To serve as a medium of exchange, a good or signal need not have any inherent value of its own, that is, it need not be effective as a store of value in itself. Paper money is a useful medium of exchange in part because it has no such value, thus, it cannot lose that value if damaged, and so damaged paper money is easily replaced. Gold was long popular as a medium of exchange and store of value because it was convenient to move large quantities, but it wasn't reactive, and so would not tarnish or lose weight or value.
A longer term obligation need not be measured in the same terms as the immediate medium is, that is, the medium need not be a standard of deferred payment. Many currencies in periods of high inflation have become unacceptable as denominations of debt - creditors demand contracts that specify payments in some stable currency such as the US dollar, or a quantity of gold or food perhaps, but continue to use the unstable local currency as the daily medium of exchange. The standard of deferred payment tends to trade at a premium in such circumstances, and some goods are not available to those who deal in the medium of exchange currency only.
Although the unit of account must be in some way related to the medium of exchange in use, e.g. coinage should be in denominations of that unit making accounting much easier to perform, it has often been the case that media of exchange have no natural relationship to that unit, and must be 'minted' or in some way marked as having that value. Also there may be variances in quality of the underlying good which may not have fully agreed commodity grading. The difference between the two functions becomes obvious when one considers the fact that coins were very often 'shaved', precious metal removed from them, leaving them still useful as an identifiable coin in the marketplace, for a certain number of units in trade, but which no longer had the quantity of metal supplied by the coin's minter. It was observed as early as Oresme, Copernicus and then in 1558 by Sir Thomas Gresham, that bad money drives out good in any marketplace. A common explanation is that people will always keep the less adultered, less clipped, sweated, less filed, less trimmed coin, and offer the other in the marketplace for the full units for which it is marked. It is inevitably the bad coins proffered, good ones retained.

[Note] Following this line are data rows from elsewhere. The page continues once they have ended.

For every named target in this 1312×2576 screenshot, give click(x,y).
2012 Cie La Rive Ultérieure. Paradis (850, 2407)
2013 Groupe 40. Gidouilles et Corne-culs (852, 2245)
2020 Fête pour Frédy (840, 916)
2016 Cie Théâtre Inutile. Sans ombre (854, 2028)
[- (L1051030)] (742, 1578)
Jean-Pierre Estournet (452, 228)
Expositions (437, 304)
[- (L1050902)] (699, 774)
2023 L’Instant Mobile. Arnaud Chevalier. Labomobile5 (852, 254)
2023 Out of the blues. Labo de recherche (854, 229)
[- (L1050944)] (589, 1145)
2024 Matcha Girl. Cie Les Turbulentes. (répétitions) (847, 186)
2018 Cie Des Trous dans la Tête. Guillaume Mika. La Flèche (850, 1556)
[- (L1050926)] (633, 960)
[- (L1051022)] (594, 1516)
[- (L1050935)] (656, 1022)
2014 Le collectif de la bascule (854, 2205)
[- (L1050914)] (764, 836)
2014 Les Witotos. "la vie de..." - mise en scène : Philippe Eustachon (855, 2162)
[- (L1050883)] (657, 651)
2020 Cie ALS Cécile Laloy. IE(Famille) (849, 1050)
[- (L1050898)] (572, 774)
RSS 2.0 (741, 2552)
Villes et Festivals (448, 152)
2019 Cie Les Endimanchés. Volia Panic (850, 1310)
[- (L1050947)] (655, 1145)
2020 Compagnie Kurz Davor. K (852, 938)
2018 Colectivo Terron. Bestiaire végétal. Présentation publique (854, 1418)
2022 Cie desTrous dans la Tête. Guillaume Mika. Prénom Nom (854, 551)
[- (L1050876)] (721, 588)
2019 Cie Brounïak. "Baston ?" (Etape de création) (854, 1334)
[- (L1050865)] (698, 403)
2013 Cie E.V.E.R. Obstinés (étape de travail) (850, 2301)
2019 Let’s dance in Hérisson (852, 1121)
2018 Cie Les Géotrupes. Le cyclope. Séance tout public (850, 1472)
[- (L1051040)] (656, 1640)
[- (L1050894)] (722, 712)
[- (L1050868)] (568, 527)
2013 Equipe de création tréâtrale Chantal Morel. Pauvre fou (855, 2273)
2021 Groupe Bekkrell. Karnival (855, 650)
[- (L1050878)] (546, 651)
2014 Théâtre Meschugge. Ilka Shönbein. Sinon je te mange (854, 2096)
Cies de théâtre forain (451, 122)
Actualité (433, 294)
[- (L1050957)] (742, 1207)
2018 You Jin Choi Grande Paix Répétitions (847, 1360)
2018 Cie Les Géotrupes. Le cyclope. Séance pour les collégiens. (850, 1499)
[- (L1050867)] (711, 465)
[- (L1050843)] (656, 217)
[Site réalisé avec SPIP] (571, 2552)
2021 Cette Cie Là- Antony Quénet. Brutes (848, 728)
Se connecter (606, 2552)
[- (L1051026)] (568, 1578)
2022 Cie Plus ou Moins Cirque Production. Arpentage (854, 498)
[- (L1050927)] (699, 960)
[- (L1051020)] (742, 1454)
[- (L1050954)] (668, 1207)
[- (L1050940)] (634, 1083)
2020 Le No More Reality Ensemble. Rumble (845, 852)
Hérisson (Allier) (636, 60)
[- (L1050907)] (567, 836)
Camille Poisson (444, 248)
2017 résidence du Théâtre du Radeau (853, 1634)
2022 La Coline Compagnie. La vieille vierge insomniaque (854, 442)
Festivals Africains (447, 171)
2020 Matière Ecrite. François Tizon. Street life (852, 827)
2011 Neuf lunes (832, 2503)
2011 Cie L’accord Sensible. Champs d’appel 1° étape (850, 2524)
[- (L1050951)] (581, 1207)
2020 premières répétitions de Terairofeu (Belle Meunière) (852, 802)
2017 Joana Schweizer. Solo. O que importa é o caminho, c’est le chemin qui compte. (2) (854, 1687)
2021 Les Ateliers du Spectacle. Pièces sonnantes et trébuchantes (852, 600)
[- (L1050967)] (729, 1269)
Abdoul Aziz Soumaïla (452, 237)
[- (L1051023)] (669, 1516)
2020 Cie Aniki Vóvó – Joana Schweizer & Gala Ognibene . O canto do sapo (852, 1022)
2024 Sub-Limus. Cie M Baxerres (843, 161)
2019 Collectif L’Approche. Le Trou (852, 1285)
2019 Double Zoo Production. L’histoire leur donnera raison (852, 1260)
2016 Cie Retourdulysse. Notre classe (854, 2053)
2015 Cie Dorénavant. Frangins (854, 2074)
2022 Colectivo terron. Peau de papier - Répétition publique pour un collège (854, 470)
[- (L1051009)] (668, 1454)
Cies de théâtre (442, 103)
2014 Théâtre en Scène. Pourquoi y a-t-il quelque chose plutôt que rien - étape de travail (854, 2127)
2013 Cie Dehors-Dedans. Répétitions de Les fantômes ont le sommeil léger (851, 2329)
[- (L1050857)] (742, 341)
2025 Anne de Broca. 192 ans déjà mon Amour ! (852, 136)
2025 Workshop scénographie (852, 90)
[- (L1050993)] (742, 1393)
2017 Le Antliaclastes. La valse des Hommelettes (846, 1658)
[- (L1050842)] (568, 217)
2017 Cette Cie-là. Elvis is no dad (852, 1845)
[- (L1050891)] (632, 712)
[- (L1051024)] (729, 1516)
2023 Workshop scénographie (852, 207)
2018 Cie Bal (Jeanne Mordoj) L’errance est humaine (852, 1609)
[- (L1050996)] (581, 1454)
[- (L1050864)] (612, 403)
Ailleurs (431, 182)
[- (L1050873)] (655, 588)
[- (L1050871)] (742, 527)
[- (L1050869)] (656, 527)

The fact that a bank or mint has always been able to generate a medium of exchange marked for more units than it is worth as a store of value, is the basis of banking. Central banking is based on the principle that no medium needs more than the guarantee of the state that it can be redeemed for payment of debt as "legal tender" - thus, all money equally backed by the state is good money, within that state. As long as that state produces anything of value to others, its medium of exchange has some value, and its currency may also be useful as a standard of deferred payment among others, even those who never deal with that state directly in foreign exchange.
Of all functions of money, the medium of exchange function has historically been the most problematic because of counterfeiting, the systematic and deliberate creation of bad money with no authorization to do so, leading to the driving out of the good money entirely.
Other functions rely not on recognition of some token or weight of metal in a marketplace, where time to detect any counterfeit is limited and benefits for successful passing-off are high, but on more stable long term social contracts: one cannot easily force a whole society to accept a different standard of deferred payment, require even small groups of people to uphold a floor price for a store of value, still less to re-price everything and rewrite all accounts to a unit of account (the most stable function). Thus it tends to be the medium of exchange function that constrains what can be used as a form of financial capital.
It was once common in the United States to widely accept a cheque as a medium of exchange, several parties endorsing it perhaps multiple times before it would eventually be deposited for its value in units of account, and thus redeemed. This practice became less common as it was exploited by forgers and led to a domino effect of bounced cheques - a forerunner of the kind of fragility that electronic systems would eventually bring:
In the age of electronic money it was, and remains, common to use very long strings of difficult-to-reproduce numbers, generated by encryption methods, to authenticate transactions and commitments as having come from trusted parties. Thus the medium of exchange function has become wholly a part of the marketplace and its signals, and is utterly integrated with the unit of account function, so that, given the integrity of the public key system on which these are based, they become to that degree inseparable. This has clear advantages - counterfeiting is difficult or impossible unless the whole system is compromised, say by a new means of prime number factoring. But at that point, the entire system is broken and the whole infrastructure is obsolete - new keys must be re-generated and the new system will also depend on some assumptions about difficulty of factoring.
Due to this inherent fragility, which is even more profound with electronic democracy and the voting machine, some economists argue that units of account should not ever be abstracted or confused with the nominal units or tokens used in exchange. A medium is just that, a medium, and should not be confused for the message.